The gavel – that little polished hardwood hammer that fits most snugly in the judge’s hand – is something that we all love to use. Each occurrence in our lives is judged to be good, bad, or neutral, with an unforgiving and decisive smash on the block.
Judging our experiences is natural behaviour that has allowed us to endure through the ages, from the tiniest, inconsequential sea-dwelling microbes, to the complex Earth-ruling creatures that we are today. Judgment proffered us with the motivation to get the fuck out of the way when a rhino was charging at us, or to tip-toe towards the cave of an attractive, hairy neighbour. Without this evaluating force we’d be aimless wanderers, with nothing to entice us; zombies without a cause.
Our tendency to assess is a crucial force in our lives, but we’ve become overly partial to it, and perhaps a bit cocky. Our dynamic, businesslike brains can rapidly evaluate our desire or aversion towards something, and yet, the conclusions that we make aren’t always in our best interests. Watching a cricket match for six hours might seem like a hell designed just for you, and that’ll be a permanent assessment unless you approach it with a more receptive, open attitude. There’s nothing wrong with giving something a chance – let’s not pretend that you’re a high-flying socialite with a calendar busier than a hoard of spring bees. Your judgments aren’t infallible, and you could be missing out on a great deal of joy.
Judgment colours your experience, creating distortion before its even begun. Declaring that something is bad is like tarnishing it with hideous black paint – the encounter is bound to be ruined. Judgment often creates a self fulfilling prophecy; a miserable destiny authored by yourself.
Nothing in this world is inherently good or bad, we just label them so. A monstrous category five hurricane that hurtles towards an innocent American town isn’t fundamentally evil, just as the rains that make a poor farmer’s crops grow cannot be considered fundamentally good. This is Mother Nature at work, exhibiting her ruthless indifference towards our species. But these are extreme examples – less drastic occurrences happen to us a thousand times a day, with each one painted as good, bad, or neutral.
“Nothing is either good or bad, but thinking makes it so.” — Shakespeare, Hamlet
Our incessant verdicts can cause us a great deal of stress. Relinquishing our judgment of “bad” offers us an escape route to a more peaceful mind, one in which our experiences aren’t automatically corrupted by bad habits.
“Man is disturbed not by things, but by the views he takes of them.” – Epictetus
This is not to say that judgment can be permanently suspended, we still need it to survive. It’d be foolish to defer the assessment of an articulated lorry that is charging in our direction. Similarly, our sense of morality is pinged upon the ability to discern right from wrong; good and bad. Most of our deductions, however, are much more trivial, and their cessation can offer us serenity.

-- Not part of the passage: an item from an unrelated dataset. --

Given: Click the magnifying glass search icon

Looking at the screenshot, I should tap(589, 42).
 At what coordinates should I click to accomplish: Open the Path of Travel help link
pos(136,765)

Non-judgment means you don’t have to make an evaluation of every experience, you can simply be aware. This state of mind can be delightfully tranquil, in which usually threatening events are stripped of their danger, encouraging us to pay close attention instead of turning our backs. We experience things just as they are, not how we’ve assumed them to be. Non-judgment is a way to see the world clearly, like getting a pair of spectacles after having blurred vision for years. Suddenly, a sharpened focus is attained, in which a thousand details that we’ve never noticed – that we were too judgmental to notice – are presented to us in dazzling fashion. Withholding our interminable judgments turns up the brightness in our lives.
“I never approve, or disapprove, of anything now. It is an absurd attitude to take towards life.” — Oscar Wilde, The Picture of Dorian Gray
How do you practice non-judgment? Much of it is about being mindful, which can be improved through meditation – a habit with so many benefits as to seem like snake oil. It requires no equipment or skill, just a dogged determination, and patience.
If the thought of sitting still for prolonged periods makes you want to start uppercutting people, you might consider trying the following instead:
- Notice when you’re judging. Pay attention to what happens in your body and mind.
- Recognize your thoughts without denouncing them as bad or good. Suspend your judgment.
We’re never going to stop smashing the gavel entirely, and nor should we – it’s essential for our survival. But we can train ourselves to use it less frequently by practising non-judgment, and in the process, our minds can attain a serenity in which we’ll live our lives with less friction, and greater contentment.